Stored data:
============
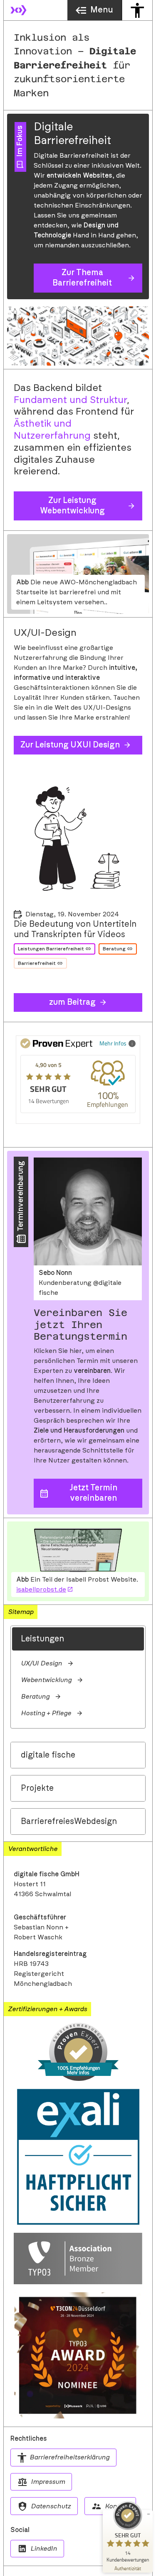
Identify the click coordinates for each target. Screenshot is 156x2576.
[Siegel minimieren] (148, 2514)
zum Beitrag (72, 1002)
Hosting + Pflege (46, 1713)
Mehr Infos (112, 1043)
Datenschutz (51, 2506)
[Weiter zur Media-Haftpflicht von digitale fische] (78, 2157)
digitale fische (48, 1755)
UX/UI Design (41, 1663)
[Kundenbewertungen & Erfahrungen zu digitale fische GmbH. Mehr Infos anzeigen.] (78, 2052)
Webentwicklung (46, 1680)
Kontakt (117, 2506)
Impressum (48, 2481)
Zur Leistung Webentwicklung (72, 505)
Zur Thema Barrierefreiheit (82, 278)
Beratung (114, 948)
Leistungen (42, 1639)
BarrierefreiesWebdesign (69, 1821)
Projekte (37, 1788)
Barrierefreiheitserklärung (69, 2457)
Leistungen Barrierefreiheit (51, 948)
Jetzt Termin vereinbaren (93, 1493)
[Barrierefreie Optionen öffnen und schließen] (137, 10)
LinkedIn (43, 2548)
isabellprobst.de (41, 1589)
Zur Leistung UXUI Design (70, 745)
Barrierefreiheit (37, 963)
============
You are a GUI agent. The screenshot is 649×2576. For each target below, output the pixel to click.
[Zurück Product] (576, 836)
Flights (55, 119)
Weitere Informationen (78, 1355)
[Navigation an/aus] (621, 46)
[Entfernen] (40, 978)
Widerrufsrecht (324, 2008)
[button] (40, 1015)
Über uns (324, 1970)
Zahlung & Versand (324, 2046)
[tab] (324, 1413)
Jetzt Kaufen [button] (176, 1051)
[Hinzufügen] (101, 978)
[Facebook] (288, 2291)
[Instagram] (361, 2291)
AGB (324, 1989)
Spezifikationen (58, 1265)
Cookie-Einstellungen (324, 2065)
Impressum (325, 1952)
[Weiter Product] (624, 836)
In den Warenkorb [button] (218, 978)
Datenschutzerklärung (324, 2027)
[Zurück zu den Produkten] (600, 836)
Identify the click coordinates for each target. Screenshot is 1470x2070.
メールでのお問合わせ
============
TASK DESCRIPTION: Lines in the data that include the word "button" should all be copied.

ANSWER TO THIS TASK:
[button] (40, 1015)
Jetzt Kaufen [button] (176, 1051)
In den Warenkorb [button] (218, 978)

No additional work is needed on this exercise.